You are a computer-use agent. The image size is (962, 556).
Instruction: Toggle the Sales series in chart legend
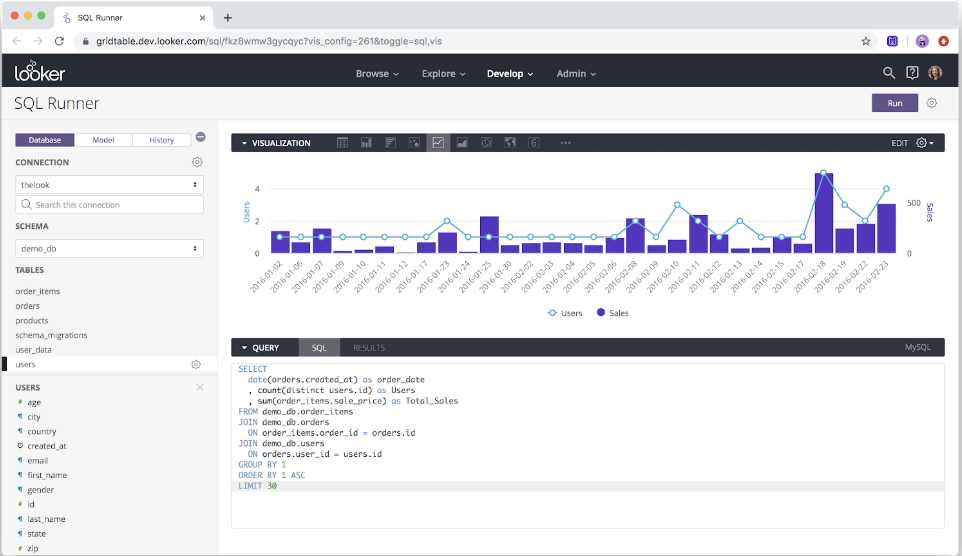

**********

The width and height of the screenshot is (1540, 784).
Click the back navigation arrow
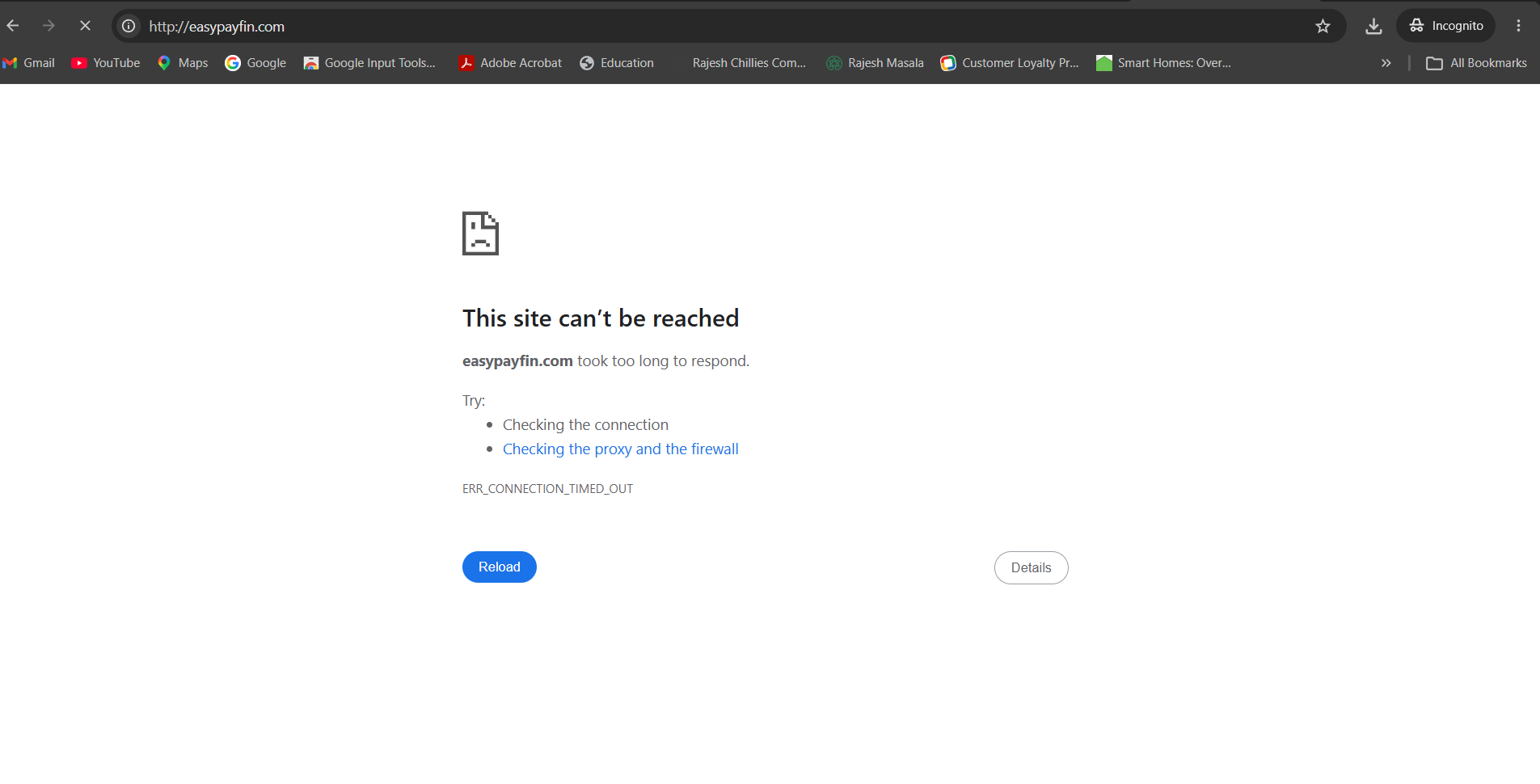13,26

**********

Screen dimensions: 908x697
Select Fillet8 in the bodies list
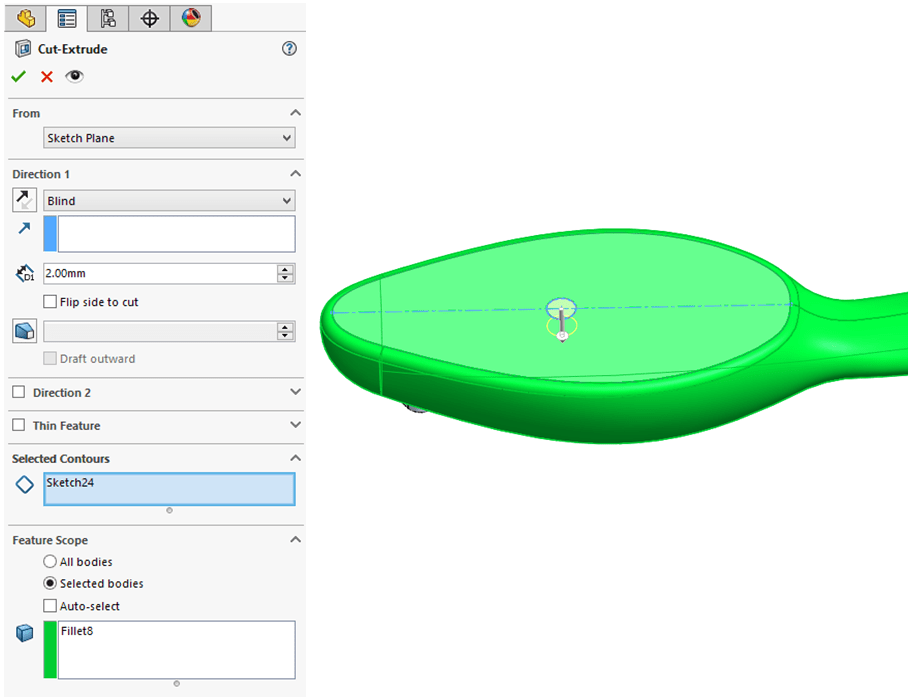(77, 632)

**********

◆ WHAT THIS TASK INVOLVES
In the listing above, locate the line containing "You are a computer-use" and the line containing "Instruction: Toggle the". Transcribe those two lines and everything between them, exactly as written.

◆ EXERCISE ANSWER
You are a computer-use agent. The image size is (962, 556).
Instruction: Toggle the Sales series in chart legend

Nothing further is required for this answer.